While there is growing evidence, that in particular PA in the context of leisure time has promoting health benefits [21, 22], accurate data on leisure-time PA among obese and diabetic individuals in Germany remains scarce. Therefore, the present study investigates physical inactivity defined as not taking part in any leisure-time PA among individuals with normal weight, overweight or obesity and with or without a diagnosis of diabetes using a large sample of adults in Germany. To uncover a detailed picture of physically inactive individuals, we further stratified results by age, educational level, and household income. Since the evidence indicates several socio-demographic factors which influence physical inactivity, a further goal was to analyse the association between different socio-demographic variables for physical inactivity stratified by BMI and the presence or absence of diabetes. Our analysis intends to provide new insights into the propensity of physical inactivity at leisure time and its socio-demographic predictors among obese and diabetic individuals to support the future adoption and tailoring of PA promotion programs for these risk groups.
This analysis was based on pooled data from 13 population-based national health surveys (conducted between 1997 and 2018) involving 143,709 participants. Seven surveys were part of a nationwide Health Monitoring System administered by the Robert Koch-Institute [23–29] four surveys were conducted by the Leibniz Institute for the Social Sciences [30–33] and one each by the Max Planck Institute for Social Law and Social Policy [34–36] and the GFK Nürnberg [37]. All surveys were self-reported and comprised several major sections related to information about general socio-demographic and socio-economic characteristics, health status, and PA behaviour. Since we conducted a secondary data analysis of the given data sets, ethical approval is not applicable. An overview of the included surveys is presented in Table 1.
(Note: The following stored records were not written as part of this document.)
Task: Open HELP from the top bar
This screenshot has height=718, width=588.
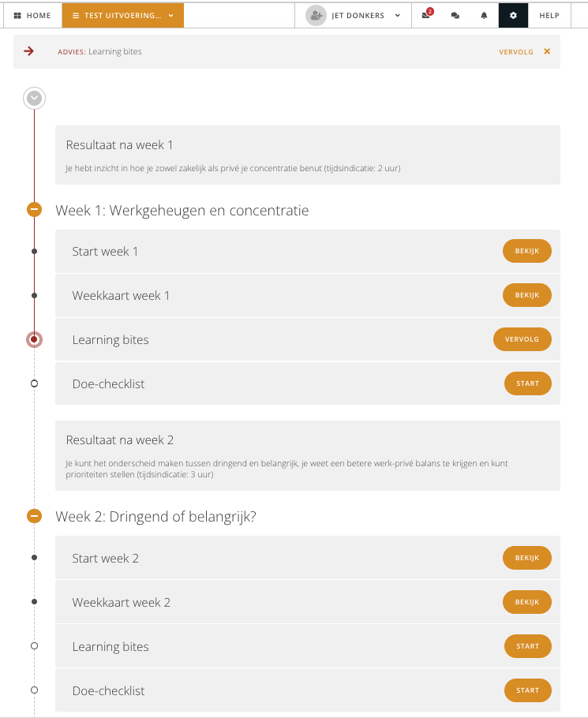Action: pyautogui.click(x=549, y=14)
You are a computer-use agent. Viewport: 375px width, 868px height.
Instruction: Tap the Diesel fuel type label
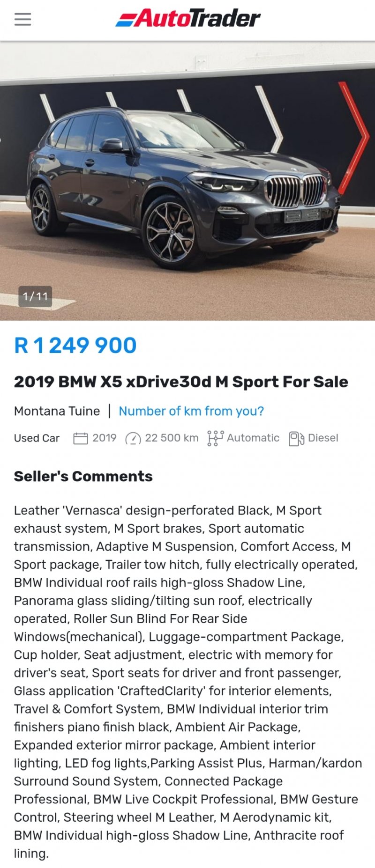(x=323, y=438)
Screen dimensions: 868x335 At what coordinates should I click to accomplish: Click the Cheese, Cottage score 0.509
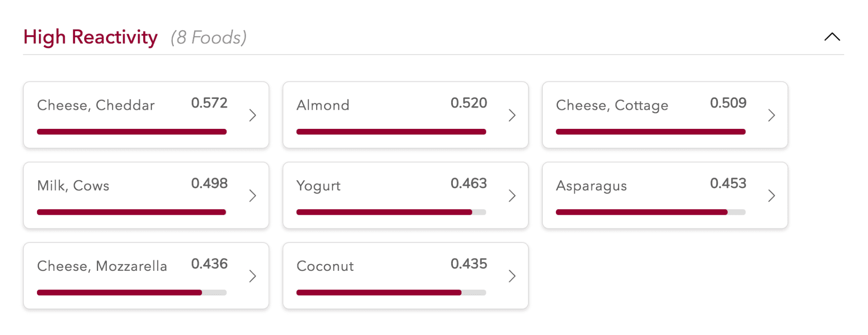point(728,103)
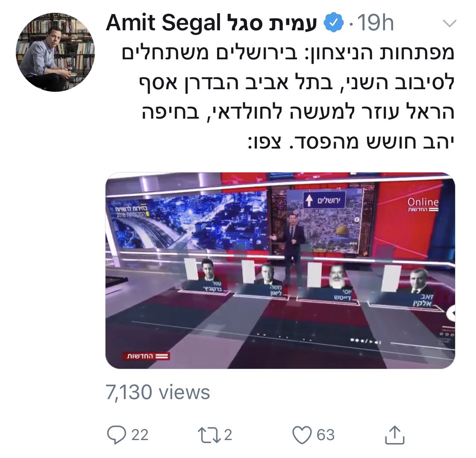Click the Hebrew tweet text body
476x458 pixels.
click(x=288, y=97)
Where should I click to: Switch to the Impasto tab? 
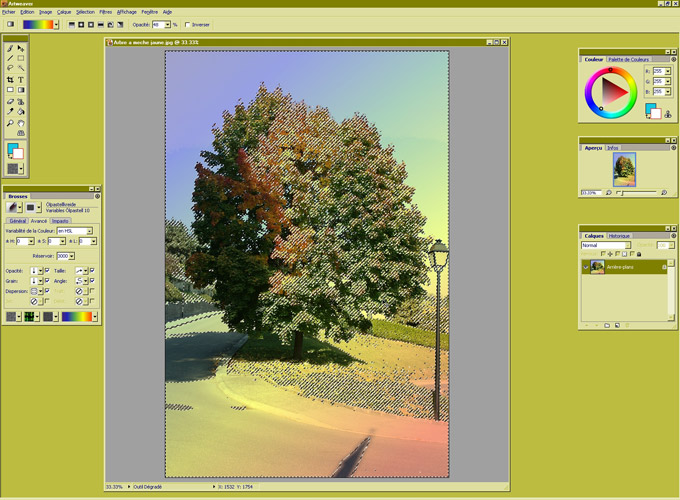click(60, 221)
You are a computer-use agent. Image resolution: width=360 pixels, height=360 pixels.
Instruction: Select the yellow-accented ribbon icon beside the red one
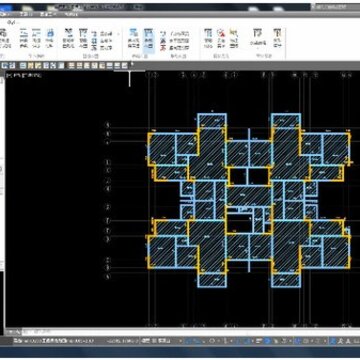(234, 33)
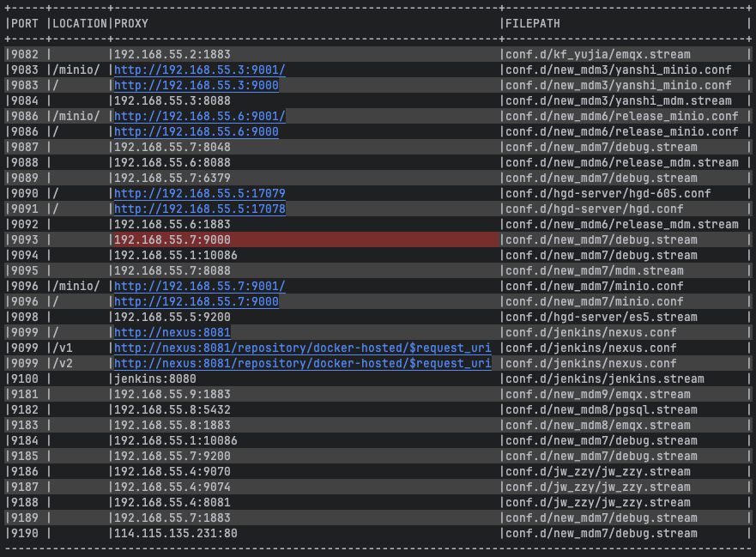The image size is (756, 557).
Task: Open the http://192.168.55.3:9001/ link
Action: 199,70
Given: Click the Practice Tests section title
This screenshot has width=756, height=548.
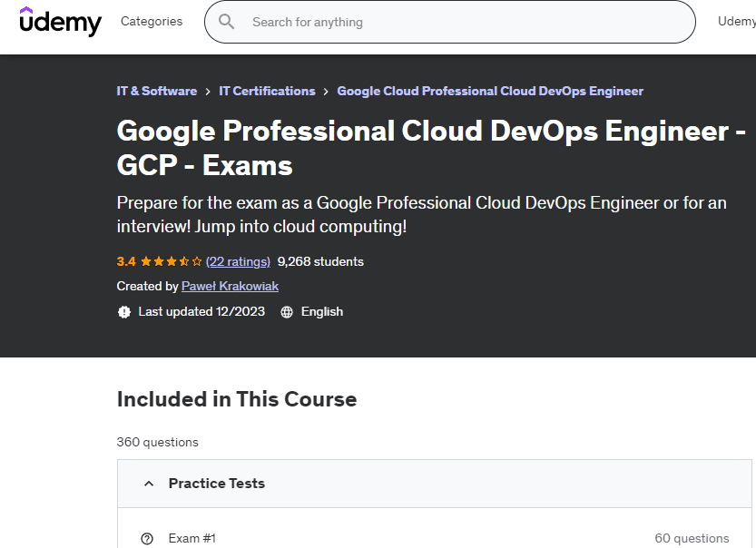Looking at the screenshot, I should [216, 484].
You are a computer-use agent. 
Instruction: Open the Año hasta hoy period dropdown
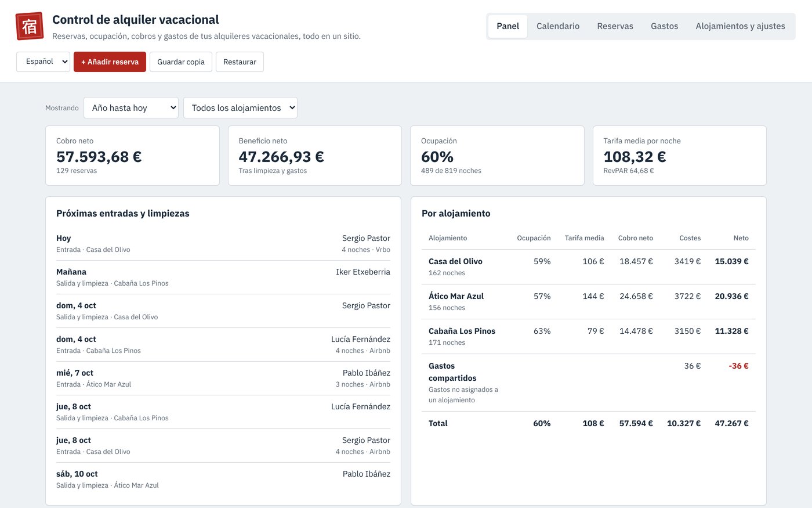131,107
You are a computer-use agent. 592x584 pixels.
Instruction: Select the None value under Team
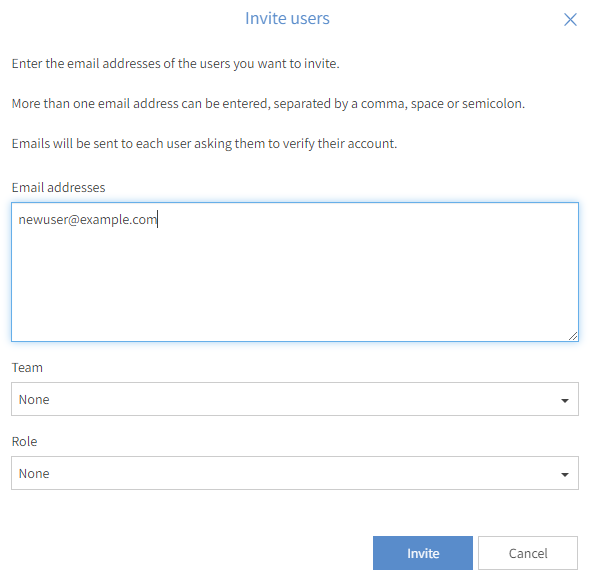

| Year(s) data were collected | Survey | Institution collecting the data | Age range of respondents | Sample size |
|---|---|---|---|---|
| 1997–1999 | BGS 98 | Robert Koch Institute | 18–79 | 7,124 |
| 1998 | Allbus | Leibniz Institute for the Social Sciences | 18+ | 3,234 |
| 2003 | GSTel03 | Robert Koch Institute | 18+ | 8,318 |
| 2004 | Allbus | Leibniz Institute for the Social Sciences | 18+ | 2,946 |
| 2006 | NBS | GFK Nürnberg | 10+ | 10,554 |
| 2008–2011 | DEGS1 | Robert Koch Institute | 18–79 | 7,987 |
| 2009 | GEDA 2009 | Robert Koch Institute | 18+ | 21,262 |
| 2010 | GEDA 2010 | Robert Koch Institute | 18+ | 22,050 |
| 2012 | GEDA 2012 | Robert Koch Institute | 18+ | 19,294 |
| 2013 | SHARE-WAVE 5 | Max Planck Institute for Social Law and Social Policy | 50+ | 5,752 |
| 2013–2018 | GESIS Panel | Leibniz Institute for the Social Sciences | 18+ | 7,599 |
| 2014 | Allbus | Leibniz Institute for the Social Sciences | 18+ | 3,471 |
| 2014 | GEDA 2014 | Robert Koch Institute | 18+ | 24,016 |
Two sub-samples were formed by stratifying the total population based on BMI and diabetes. The ‘BMI sample’ included data from adults aged 18 years and older. The final sample consisted of 129,886 individuals. The ‘diabetes sample’ exclusively included people aged 50 years and over because in more than 50% of the cases, diabetes is diagnosed at or after the age of 50 years [38]. The final sample consisted of 58,311 individuals. Individuals with BMI < 18.5 kg/m2 were excluded from the analysis.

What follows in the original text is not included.